Antiprotozoal, antitubercular and cytotoxic potential of cyanobacterial (blue-green algal) extracts from Ireland.

Cyanobacteria (= blue-green algae) are prolific producers of structurally distinct and biologically active metabolites. In the continuation of our search for new sources of anti-infective natural products, we have assessed the in vitro antiprotozoal (Plasmodium falciparum, Trypanosoma brucei rhodesiense, T. cruzi, Leishmania donovani) and antitubercular (Mycobacterium tuberculosis) potential of samples of two terrestrial cyanobacteria, Nostoc commune (collected when desiccated and wet) and Rivularia biasolettiana.
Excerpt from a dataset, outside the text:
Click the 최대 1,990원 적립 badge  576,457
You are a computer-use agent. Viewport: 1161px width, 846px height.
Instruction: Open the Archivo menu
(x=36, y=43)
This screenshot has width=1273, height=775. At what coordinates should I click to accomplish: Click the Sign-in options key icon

The cytotoxic potential of the extracts was also evaluated against primary L6 cells. Except for T. cruzi and M. tuberculosis, the crude extracts were active against all the organisms tested and showed no toxicity. The crude extracts were then partitioned between n-hexane, chloroform and aqueous methanol and retested against the same panel of pathogens. The chloroform sub-extracts of both N. commune samples showed significant activity against T. b. rhodesiense (IC50 values 2.0 and 3.5 microg/mL) and P. falciparum (IC50s 7.4 and 5.8 microg/mL), with low toxicity. This trend was also true for R. biasolettiana extracts, and its chloroform sub-extract showed notable activity against all parasitic protozoa. There were differences in the biological activity profiles of extracts derived from desiccated and hydrated forms of N. commune. To our knowledge, this is the first study assessing the anti-infective activity of desiccated and hydrated forms of N. commune, as well as R. biasolettiana. Furthermore, the present work reports such biological activity in terrestrial cyanobacteria from Ireland for the first time. These results warrant the further study of Irish terrestrial cyanobacteria as a valuable source of new natural product leads for the treatment of parasitic protozoal infections.
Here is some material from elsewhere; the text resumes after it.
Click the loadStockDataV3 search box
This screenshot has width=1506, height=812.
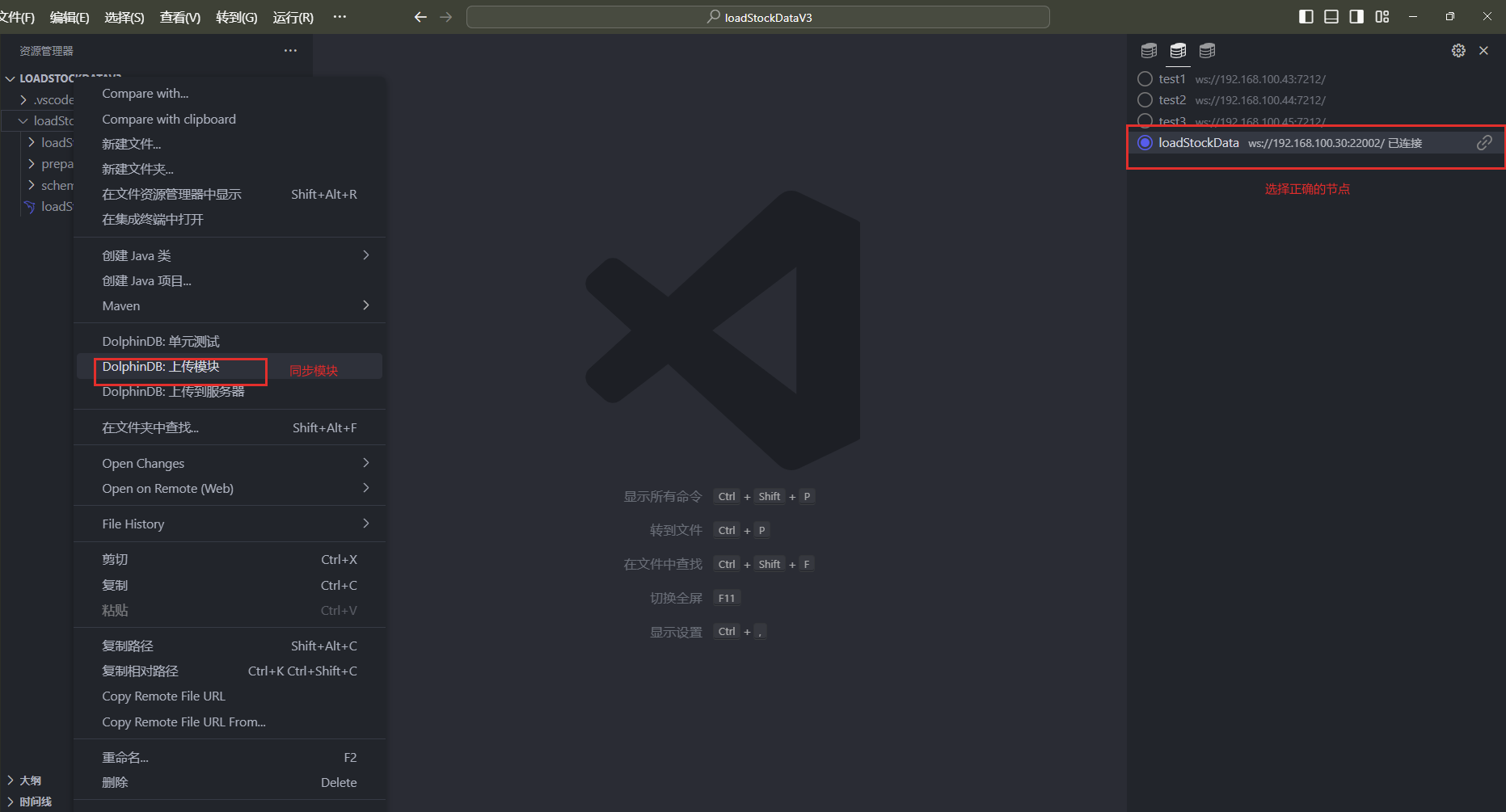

Antimycobacterial, antiprotozoal and cytotoxic potential of twenty-one brown algae (Phaeophyceae) from British and Irish waters.
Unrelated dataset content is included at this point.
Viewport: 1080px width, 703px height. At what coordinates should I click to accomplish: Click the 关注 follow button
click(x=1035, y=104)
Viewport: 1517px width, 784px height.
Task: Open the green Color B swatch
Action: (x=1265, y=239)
In the continuation of our research on seaweeds, crude extracts of 21 brown algae collected from the south coast of England and the west coast of Ireland were screened for in vitro trypanocidal, leishmanicidal and antimycobacterial activities. Mammalian stages of a small set of parasitic protozoa; i.e. Trypanosoma brucei rhodesiense, T. cruzi and Leishmania donovani, and the tubercle bacillus Mycobacterium tuberculosis were used as test organisms. The extracts were also evaluated for selectivity by testing on a mammalian cell line (L6 cells). Only four extracts were moderately active against T. cruzi, whereas all algal extracts showed significant activity against T. brucei rhodesiense, with Halidrys siliquosa and Bifurcaria bifurcata (Sargassaceae) being the most potent (IC50 values 1.2 and 1.9 µg/mL). All algal extracts also displayed leishmanicidal activity, with H. siliquosa and B. bifurcata again being the most active (IC50s 6.4 and 8.6 µg/mL). When tested against M. tuberculosis, only the B. bifurcata extract was found to have some antitubercular potential (MIC value 64.0 µg/mL). Only three seaweed extracts, i.e. H. siliquosa, B. bifurcata and Cystoseira tamariscifolia showed some cytotoxicity. To our knowledge, this is the first study on the antiprotozoal and antimycobacterial activity of brown algae from British and Irish waters.